基于四层等离子激元结构的椭球孔阵列光学漏波天线（英文）

Optical Leaky Wave Antenna with Ellipsoid Holes Array in Four-layer Plasmons Structure

基于四层等离子激元结构(硅-金-硅-二氧化硅),通过在金属层中构造不同的椭球孔阵列,提出了两种不同结构的光学漏波天线,分别为一维对称锥形结构和二维对称锥形结构.基于天线理论和有限元方法,对天线的物理特性进行数值研究。研究结果表明:当工作波长为1 550nm时,这两种光学漏波天线带宽都为80THz(包含了S+-L+波段);当在天线端口处分别填充空气和氮化硅的时候,天线有较低的回波损耗和插入损耗,但对于两种不同的填充物,天线的特性表现出一些差异,例如,在一维对称结构中,天线端口处填充氮化硅时,天线有更少的回波损耗和插入损耗,更低的旁瓣电平,以及更好的方向性.该天线可用于光学集成互连、高度集成的光束控制和空间光通信中.

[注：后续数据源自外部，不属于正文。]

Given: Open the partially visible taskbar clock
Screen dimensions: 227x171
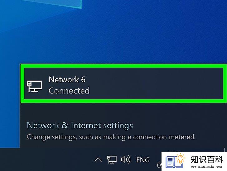Looking at the screenshot, I should (x=159, y=165).
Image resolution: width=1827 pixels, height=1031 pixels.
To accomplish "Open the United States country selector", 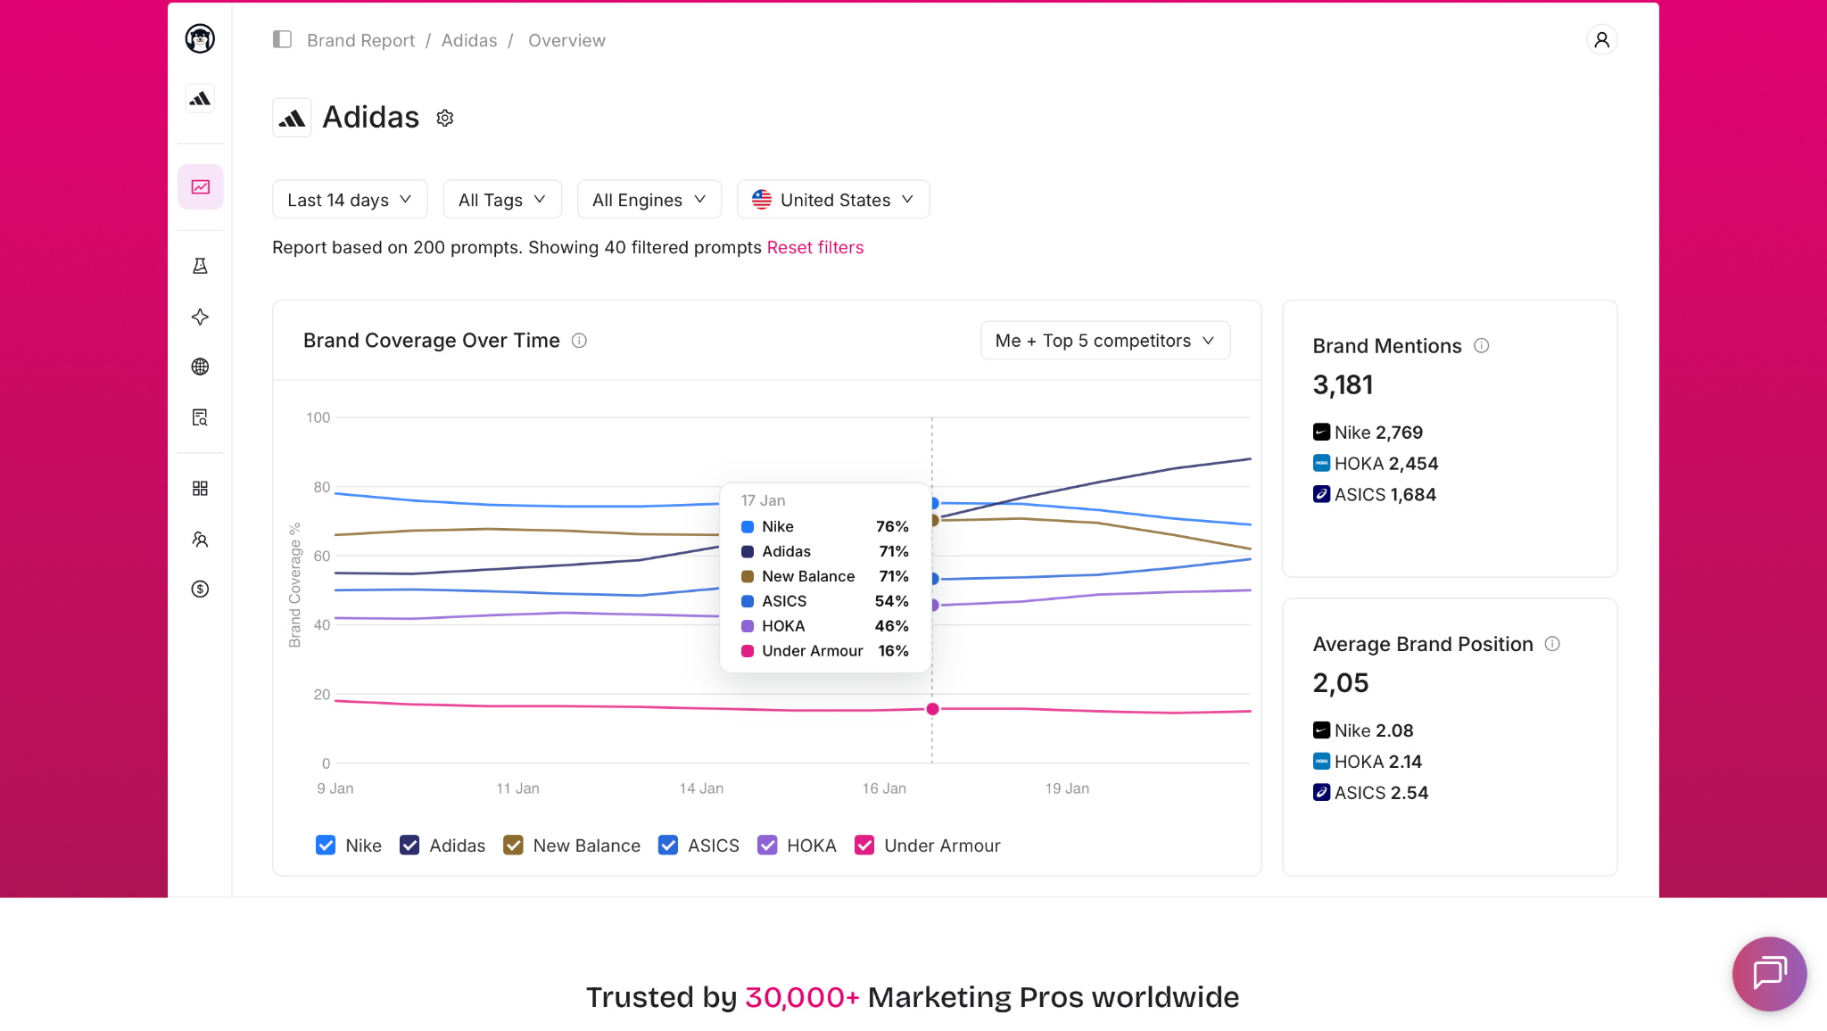I will tap(833, 200).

Based on the four-layer plasmons structure （silicon-metal-silicon-silica）, two types of optical leaky-wave-antennas that have different ellipsoid-hole array structures in the metal layer were proposed. The structures include one-dimensional symmetric tapered array and two-dimensional symmetric tapered array. Based on antenna theory and finite element method, some physical characteristics for the antennas were investigated numerically. It is found that when the operating wavelength is fixed at 1550nm, the two antennas appear ultra wide bandwidth with 80 THz that covers the band of S＋-L＋. With their ports filled in the air and the silicon nitride, respectively, they both show low return loss and insertion loss. But for two types of different filled materials, their characteristics show some differences, for example, in a onedimensional symmetric structure, the antenna has less return loss and insertion loss, lower side lobe level, and better directionality when its ports is filled with silicon nitride. The antenna can be generalized to apply in the fields of optical integrated interconnection, the control of highly integrated optical beam and space optical communication.